On Saturday, Stewart said she found members of VFW Post 1734 at the cemetery trying to get it presentable for Memorial Day today.

Rail is trying to identify all the people buried at Evergreen and Rest Haven. She’s up to 379 and is convinced there are more graves to be found.

John Wyman, a local Mason, would like to see the cemetery bought back by the Shriners and the region’s Masonic lodges. He wrote Hoblin roughly a year ago to check her asking price, which was in the $180,000 range – more than Wyman had in mind.

“If it had been a reasonable price, I would have approached all the Masonic lodges in the area and then conned them into bringing it up to snuff,” Wyman said. “What we dream of is getting an association formed and bringing it back to life.”

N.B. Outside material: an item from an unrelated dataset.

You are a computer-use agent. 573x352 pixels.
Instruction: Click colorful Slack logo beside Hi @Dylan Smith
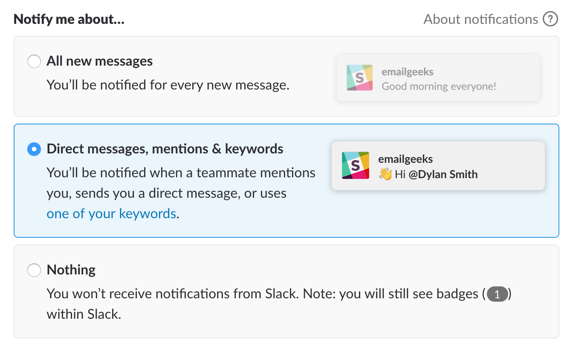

But the asking price isn’t going down. It’s going up, as indicated on eBay two years ago, when a 14-acre cemetery zoned for manufacturing in Spokane was posted for auction by a Nevada seller identified only as “wavevadave.”

The contact for all interested bidders was David Richdale, Vada Hoblin’s legal representative.

The minimum asking price was $195,000. There were no takers.